Выбрать главу

Для каждого из рассматриваемых авторов Подорога подбирает свою категорию, оказывающуюся важнейшей для подступа к проблематике и стилю: куча у Гоголя, план у Достоевского, взрыв у Белого, машина у Платонова, время у обэриутов. Речь здесь идет о попытке усомниться в привычных, проверенных временем подходах к литературному тексту — о частой необходимости если не заново подбирать ключи к рассматриваемым произведениям и авторам, то как минимум — по-новому расставлять акценты.

В этом смысле наиболее эпатирующим для академического литературоведения выглядит один из главных тезисов «Мимесиса»: рассматриваемых в исследовании писателей Подорога объединяет как другую или экспериментальную литературу в пространстве русской словесности, «отделяя от так называемой „придворно-дворянской” или „классицистской” литературы, литературы образца… » [7] . Этот тезис уже появлялся в более ранних работах Подороги, прежде всего — в книге «Выражение и смысл» [8] , однако именно в «Мимесисе» идея другой литературы получила подробную аргументацию. Эта концепция отклонения от литературной нормы в чем-то перекликается с предложенными в свое время Мишелем Фуко категориями «конвульсивной плоти», «одержимости», «ненормальности» как реакции на репрессивную христианизацию эпохи инквизиции: [9] « Другая или малая литература тогда, когда она следует аутентичной практике, экспериментальной, противопоставляет литературе великого имперского языка то, что та должна исключить, признать маргинальным, „несущественным” и бессмысленным» [10] . Сегодня в сфере теории литературы сама эта идея выглядит возмутительной для традиционного (и по сей день не утратившего авторитета в российской академической среде) взгляда на историю литературы как на поступательный линейный процесс, но в то же время она не совсем вписывается и в идущее от постструктуралистов представление об интертекстуальном многоязычии культуры.

Собственно, предъявление претензий к концепции другой литературы способно вытеснить все остальные темы разговора о книге Подороги.

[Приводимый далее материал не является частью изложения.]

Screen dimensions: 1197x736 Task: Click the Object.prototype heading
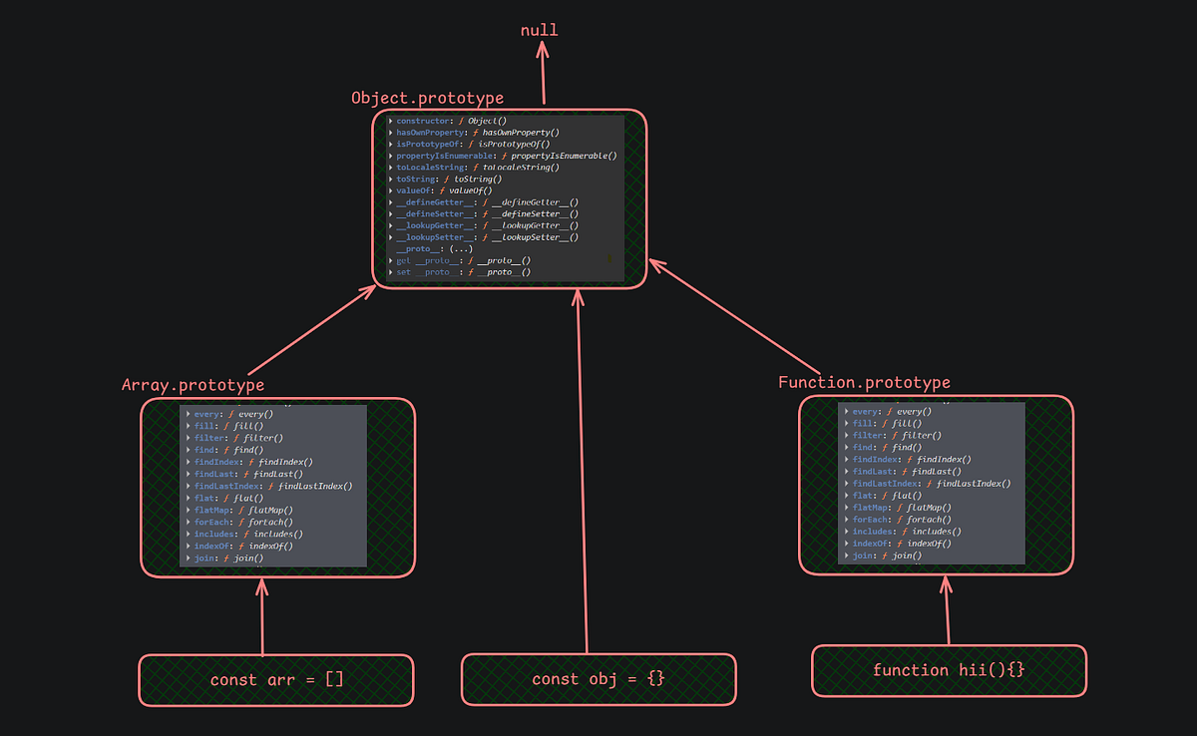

Многочисленные вопросы к «Мимесису» возникают здесь сами собой. Как должен быть прокомментирован, например, пиетет Гоголя, Достоевского и Платонова в отношении Пушкина — иконы литературы образца ? Каким образом оказалось возможным желание имперской традиции (во многом, несомненно, реализованное) представить этих авторов как собственную неотъемлемую составляющую? Почему имперская литература нуждалась в подобном диалоге (или — видимости диалога) с экспериментальной ? Нужно ли ограничивать другую литературу предложенным в «Мимесисе» списком авторов? Почему на месте Андрея Белого в этом реестре оказался, например, не Алексей Ремизов, а на месте Даниила Хармса — не Алексей Крученых? Может быть, в другую литературу нужно включить весь русский авангард?

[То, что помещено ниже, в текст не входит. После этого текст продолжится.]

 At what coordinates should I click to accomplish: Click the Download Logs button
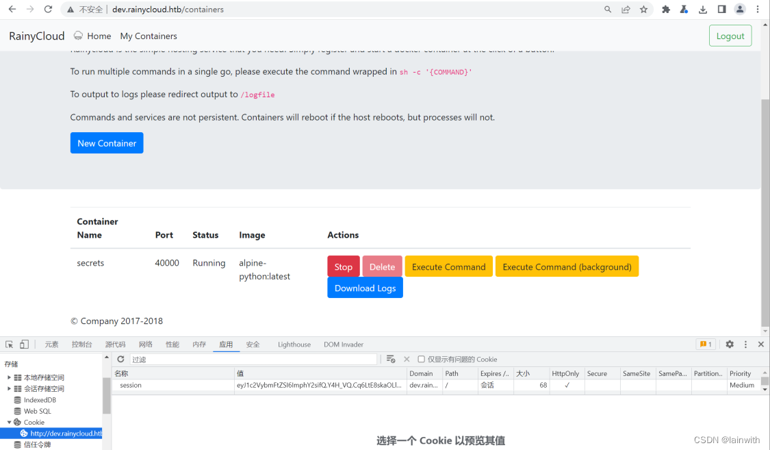click(365, 288)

Однако вместо поиска ответов на эти вопросы (или, наоборот, доказательства невозможности ответа) хотелось бы обратить внимание на то, что они никак не умаляют важности проблем, поставленных книгой Подороги. Развиваемое им на базе работ В. Беньямина, Р. Кайуа и Т. Адорно понятие негативного мимесиса составляет теоретический базис для концепции другой литературы не только как переворота привычных смыслов в духе толкования карнавальной культуры Бахтиным [11] , но и как трансгрессивного выхода в неизвестную реальность, для которого традиция не является ориентиром. Привычный для филологов разговор  о литературном влиянии в этом контексте если не теряет смысл, то по меньшей мере оказывается проблематичен. Кстати, в этой связи и заглавие исследования Подороги оказывается не до конца проясненным, так как речь в работе идет прежде всего не о мимесисе как таковом, а о сложной форме, определяемой как негативный мимесис .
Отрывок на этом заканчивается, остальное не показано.